AIM OF THE TASK » Which U.S. states does the article on Romney and Latino voters mention by name?

DOCUMENT EXTRACT »
***

Romney alienated Latinos: Pols
Photo by Christina Santucci
By Rebecca Henely

After President Barack Obama received record support from the Hispanic population during his re-election last week, Queens’ Hispanic legislators said it was the Republican Party’s hard-line stance against immigration reform that lost challenger Mitt Romney the vote.

“This is not the party that shares our ideals,” said state Assemblyman Francisco Moya (D-Jackson Heights).

A former Massachusetts governor, Romney picked up 27 percent of the Hispanic electorate’s vote, according to exit polls, a marked decrease from when fellow Republican nominees U.S. Sen. John McCain (R-Ariz.) won 31 percent in 2008 and former President George W. Bush captured 44 percent in 2004.

Moya said Romney’s suggestion in a January debate that undocumented immigrants should engage in “self-deportation” — i.e., allowing business owners access to data to check if a potential employee is undocumented, thereby encouraging non-citizens not to find work in America and to go back to their country of origin — earned him the Hispanic electorate’s ire.

Strong anti-immigration laws in the Republican-majority states of Arizona and Texas, the Republican Party’s recent rejection of the DREAM Act to allow young undocumented immigrants a path to permanent residency and the vilification of undocumented immigrants also lost the GOP the Hispanic population’s vote, Moya said.

State Sen. Jose Peralta (D-East Elmhurst) said while there is a conservative and religious strain to the Hispanic population, he said much of the younger Latino population is becoming more politically engaged in their communities, setting up families in the states rather than making some money and returning to their countries of origin. As a result, many of them are voting Democratic.

“When you talk about the conservative Latinos, you’re talking about the older Latinos,” he said.

Peralta predicted that the voting bloc would create influences closer to home in the future. In the last primary elections in Queens, Latinos made up 20 percent of the vote and he predicted they would have a major effect on the 2013 mayoral race, together with Asian-American and black voters.

“It’s going to become very difficult for any mayoral candidate to win without it,” Peralta said of the minority vote.

Moya also said New York Democrats would continue to push New York’s version of the DREAM Act, which would make education accessible to all students, and the DREAM Fund, which allows undocumented students to apply for financial aid.

***

INFORMATION PROVIDED »
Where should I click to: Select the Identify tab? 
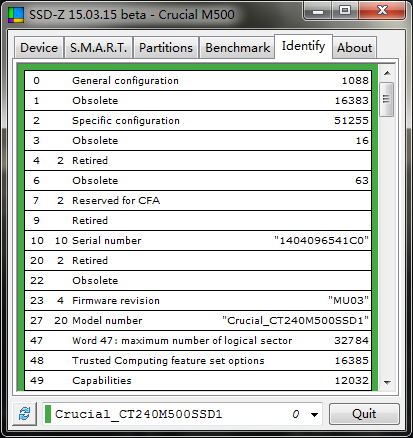click(x=303, y=46)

***

IN RESPONSE » Massachusetts, Arizona, Texas, New York